** Opening DATA FOR THIS EXERCISE block **

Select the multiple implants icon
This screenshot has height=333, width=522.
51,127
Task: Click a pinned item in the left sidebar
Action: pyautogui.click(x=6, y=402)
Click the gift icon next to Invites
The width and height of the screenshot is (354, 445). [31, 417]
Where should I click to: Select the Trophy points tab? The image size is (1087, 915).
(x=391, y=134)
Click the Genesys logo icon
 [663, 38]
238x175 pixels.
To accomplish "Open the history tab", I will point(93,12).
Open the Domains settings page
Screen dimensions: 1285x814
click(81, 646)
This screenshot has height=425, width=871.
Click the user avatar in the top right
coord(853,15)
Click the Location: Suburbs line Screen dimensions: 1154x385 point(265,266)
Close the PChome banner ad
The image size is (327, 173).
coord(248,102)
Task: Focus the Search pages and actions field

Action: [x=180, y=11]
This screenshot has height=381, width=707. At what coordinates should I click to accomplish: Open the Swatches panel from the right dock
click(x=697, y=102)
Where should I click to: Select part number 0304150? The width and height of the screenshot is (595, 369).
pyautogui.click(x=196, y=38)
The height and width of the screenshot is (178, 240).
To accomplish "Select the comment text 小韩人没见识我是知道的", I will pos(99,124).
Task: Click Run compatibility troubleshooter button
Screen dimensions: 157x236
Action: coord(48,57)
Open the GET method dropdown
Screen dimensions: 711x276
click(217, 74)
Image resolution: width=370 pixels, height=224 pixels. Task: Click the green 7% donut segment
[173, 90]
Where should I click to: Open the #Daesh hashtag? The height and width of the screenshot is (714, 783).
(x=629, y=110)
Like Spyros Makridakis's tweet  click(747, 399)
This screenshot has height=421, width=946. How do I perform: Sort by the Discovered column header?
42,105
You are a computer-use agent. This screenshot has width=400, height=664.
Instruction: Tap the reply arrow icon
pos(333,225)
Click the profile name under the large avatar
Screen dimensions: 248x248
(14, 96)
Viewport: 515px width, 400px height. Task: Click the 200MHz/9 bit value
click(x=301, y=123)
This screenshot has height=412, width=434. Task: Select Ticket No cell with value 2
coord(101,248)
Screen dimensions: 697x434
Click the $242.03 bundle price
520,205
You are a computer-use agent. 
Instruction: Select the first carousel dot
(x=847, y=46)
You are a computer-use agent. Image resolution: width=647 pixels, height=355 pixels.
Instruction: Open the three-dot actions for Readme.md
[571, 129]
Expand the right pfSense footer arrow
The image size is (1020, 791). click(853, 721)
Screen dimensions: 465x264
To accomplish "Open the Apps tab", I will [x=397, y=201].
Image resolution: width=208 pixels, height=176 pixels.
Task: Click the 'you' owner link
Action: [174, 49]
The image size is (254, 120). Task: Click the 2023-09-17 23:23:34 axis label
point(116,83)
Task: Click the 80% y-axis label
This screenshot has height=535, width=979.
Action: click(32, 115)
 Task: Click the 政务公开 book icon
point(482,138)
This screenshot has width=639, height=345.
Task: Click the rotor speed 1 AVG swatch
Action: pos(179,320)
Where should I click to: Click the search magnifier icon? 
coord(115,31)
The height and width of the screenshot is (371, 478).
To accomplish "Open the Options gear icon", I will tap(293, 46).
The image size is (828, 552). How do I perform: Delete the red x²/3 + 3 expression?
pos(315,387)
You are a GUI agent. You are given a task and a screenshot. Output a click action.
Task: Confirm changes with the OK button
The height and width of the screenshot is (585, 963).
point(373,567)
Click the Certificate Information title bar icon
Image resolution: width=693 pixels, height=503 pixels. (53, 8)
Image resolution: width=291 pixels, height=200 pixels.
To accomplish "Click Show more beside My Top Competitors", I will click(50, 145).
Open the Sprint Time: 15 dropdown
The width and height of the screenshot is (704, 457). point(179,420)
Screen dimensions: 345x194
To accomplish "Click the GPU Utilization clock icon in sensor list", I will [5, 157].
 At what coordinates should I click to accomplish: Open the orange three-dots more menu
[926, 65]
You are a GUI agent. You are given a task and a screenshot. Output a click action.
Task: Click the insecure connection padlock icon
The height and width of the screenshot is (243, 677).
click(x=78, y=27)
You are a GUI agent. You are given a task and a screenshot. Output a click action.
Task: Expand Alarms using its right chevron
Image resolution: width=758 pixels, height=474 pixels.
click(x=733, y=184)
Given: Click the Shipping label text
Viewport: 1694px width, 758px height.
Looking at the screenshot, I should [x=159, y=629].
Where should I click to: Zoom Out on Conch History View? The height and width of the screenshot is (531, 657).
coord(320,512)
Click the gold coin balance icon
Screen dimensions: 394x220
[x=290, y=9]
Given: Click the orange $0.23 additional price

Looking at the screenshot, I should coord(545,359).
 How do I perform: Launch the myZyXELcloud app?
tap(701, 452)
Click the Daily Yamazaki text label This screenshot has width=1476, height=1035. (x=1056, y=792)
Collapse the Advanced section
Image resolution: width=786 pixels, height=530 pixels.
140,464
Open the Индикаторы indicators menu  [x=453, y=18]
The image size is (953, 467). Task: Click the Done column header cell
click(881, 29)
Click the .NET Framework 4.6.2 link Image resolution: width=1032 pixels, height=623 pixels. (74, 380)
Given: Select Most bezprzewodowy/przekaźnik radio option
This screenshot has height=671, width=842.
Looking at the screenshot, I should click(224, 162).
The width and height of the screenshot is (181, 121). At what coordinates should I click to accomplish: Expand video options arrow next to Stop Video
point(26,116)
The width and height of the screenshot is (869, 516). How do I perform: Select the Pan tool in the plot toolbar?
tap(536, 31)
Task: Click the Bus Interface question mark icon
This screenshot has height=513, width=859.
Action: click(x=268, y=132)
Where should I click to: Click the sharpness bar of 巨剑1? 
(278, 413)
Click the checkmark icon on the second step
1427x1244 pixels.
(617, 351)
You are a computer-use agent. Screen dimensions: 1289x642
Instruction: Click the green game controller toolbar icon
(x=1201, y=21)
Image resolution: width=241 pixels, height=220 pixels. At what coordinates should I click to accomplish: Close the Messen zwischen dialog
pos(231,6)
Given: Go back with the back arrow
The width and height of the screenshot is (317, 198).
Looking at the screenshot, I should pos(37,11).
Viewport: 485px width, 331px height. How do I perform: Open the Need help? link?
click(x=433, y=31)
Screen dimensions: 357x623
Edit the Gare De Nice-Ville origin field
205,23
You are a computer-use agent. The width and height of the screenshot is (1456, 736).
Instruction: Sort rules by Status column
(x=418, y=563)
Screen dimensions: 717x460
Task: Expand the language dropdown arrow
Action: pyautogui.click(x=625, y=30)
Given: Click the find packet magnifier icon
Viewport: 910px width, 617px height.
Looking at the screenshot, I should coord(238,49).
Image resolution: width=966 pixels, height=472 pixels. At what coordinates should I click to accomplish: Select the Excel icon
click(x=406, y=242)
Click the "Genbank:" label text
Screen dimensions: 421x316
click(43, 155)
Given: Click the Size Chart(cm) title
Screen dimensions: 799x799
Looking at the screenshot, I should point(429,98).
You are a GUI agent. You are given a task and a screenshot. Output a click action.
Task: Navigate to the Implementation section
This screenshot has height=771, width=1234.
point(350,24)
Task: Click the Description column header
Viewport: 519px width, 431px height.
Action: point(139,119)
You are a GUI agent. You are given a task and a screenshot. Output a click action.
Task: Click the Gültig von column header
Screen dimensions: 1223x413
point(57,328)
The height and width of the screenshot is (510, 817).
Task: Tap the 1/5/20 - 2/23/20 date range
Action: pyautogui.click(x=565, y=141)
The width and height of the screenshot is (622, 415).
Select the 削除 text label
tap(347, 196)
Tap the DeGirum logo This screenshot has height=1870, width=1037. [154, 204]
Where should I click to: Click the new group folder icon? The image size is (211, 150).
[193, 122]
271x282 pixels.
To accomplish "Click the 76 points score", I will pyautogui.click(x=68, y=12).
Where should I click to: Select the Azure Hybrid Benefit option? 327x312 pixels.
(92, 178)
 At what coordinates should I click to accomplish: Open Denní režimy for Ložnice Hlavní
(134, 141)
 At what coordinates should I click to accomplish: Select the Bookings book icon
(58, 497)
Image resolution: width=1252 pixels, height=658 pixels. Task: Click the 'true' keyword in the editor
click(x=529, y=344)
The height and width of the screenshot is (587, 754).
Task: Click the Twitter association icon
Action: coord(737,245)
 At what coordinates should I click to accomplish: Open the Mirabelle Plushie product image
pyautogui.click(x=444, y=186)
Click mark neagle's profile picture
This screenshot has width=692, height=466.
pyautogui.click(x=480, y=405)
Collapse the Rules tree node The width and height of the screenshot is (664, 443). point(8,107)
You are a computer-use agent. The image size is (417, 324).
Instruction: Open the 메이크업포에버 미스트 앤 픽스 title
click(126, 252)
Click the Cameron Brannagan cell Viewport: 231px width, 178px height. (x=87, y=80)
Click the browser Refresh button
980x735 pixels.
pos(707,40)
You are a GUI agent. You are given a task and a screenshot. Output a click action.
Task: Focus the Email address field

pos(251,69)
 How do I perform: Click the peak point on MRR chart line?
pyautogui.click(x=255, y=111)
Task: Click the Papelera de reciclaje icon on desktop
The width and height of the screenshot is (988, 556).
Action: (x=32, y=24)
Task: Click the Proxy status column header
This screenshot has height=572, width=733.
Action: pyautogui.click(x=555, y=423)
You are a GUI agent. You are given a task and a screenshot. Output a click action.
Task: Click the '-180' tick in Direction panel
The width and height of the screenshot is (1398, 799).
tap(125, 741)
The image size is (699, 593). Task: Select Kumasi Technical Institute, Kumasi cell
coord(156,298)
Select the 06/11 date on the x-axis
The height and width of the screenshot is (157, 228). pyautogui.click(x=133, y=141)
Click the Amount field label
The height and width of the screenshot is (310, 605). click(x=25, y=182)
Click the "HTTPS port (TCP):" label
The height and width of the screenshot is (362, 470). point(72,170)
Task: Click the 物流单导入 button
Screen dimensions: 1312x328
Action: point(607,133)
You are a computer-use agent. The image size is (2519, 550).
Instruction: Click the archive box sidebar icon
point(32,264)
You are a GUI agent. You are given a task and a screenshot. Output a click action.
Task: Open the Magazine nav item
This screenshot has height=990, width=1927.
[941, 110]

** Closing DATA FOR THIS EXERCISE block **

INSTRUCTIONS FOR THE TASK |
Write out, word for word, the line that contains "The width and height of the screenshot is (988, 556)." and every line after it through the last line of the listing.

EXERCISE SOLUTION |
The width and height of the screenshot is (988, 556).
Action: (x=32, y=24)
Task: Click the Proxy status column header
This screenshot has height=572, width=733.
Action: pyautogui.click(x=555, y=423)
You are a GUI agent. You are given a task and a screenshot. Output a click action.
Task: Click the '-180' tick in Direction panel
The width and height of the screenshot is (1398, 799).
tap(125, 741)
The image size is (699, 593). Task: Select Kumasi Technical Institute, Kumasi cell
coord(156,298)
Select the 06/11 date on the x-axis
The height and width of the screenshot is (157, 228). pyautogui.click(x=133, y=141)
Click the Amount field label
The height and width of the screenshot is (310, 605). click(x=25, y=182)
Click the "HTTPS port (TCP):" label
The height and width of the screenshot is (362, 470). point(72,170)
Task: Click the 物流单导入 button
Screen dimensions: 1312x328
Action: point(607,133)
You are a computer-use agent. The image size is (2519, 550).
Instruction: Click the archive box sidebar icon
point(32,264)
You are a GUI agent. You are given a task and a screenshot. Output a click action.
Task: Open the Magazine nav item
This screenshot has height=990, width=1927.
[941, 110]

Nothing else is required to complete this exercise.